CHALLENGE.
Rewrite the rows from the line containing "Open the Evening Group row" through the end of the rows, substituting "Morning Group" for "Evening Group" and leaving everything else unchanged.

>> Start

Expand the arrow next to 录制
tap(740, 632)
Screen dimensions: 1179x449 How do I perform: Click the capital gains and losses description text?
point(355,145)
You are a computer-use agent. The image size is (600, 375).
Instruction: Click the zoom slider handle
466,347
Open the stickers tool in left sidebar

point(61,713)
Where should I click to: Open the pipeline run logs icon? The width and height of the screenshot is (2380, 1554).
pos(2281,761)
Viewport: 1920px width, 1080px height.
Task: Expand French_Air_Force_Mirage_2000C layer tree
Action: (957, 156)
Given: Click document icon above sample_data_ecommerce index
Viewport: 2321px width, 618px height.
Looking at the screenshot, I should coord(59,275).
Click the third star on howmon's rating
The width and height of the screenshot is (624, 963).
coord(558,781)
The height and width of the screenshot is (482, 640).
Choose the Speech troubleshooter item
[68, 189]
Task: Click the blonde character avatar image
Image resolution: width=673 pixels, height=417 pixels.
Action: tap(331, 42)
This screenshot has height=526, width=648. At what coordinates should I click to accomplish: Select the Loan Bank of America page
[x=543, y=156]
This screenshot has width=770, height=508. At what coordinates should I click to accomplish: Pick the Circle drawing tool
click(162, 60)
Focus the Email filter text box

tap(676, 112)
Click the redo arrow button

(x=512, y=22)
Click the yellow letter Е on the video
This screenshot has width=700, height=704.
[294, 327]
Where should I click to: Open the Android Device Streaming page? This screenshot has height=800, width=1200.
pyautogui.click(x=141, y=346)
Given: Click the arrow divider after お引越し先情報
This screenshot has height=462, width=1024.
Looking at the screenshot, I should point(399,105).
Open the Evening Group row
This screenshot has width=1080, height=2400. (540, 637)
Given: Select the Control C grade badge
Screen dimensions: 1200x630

>> End

WRITTEN RESPONSE.
Open the Morning Group row
This screenshot has width=1080, height=2400. (540, 637)
Given: Select the Control C grade badge
Screen dimensions: 1200x630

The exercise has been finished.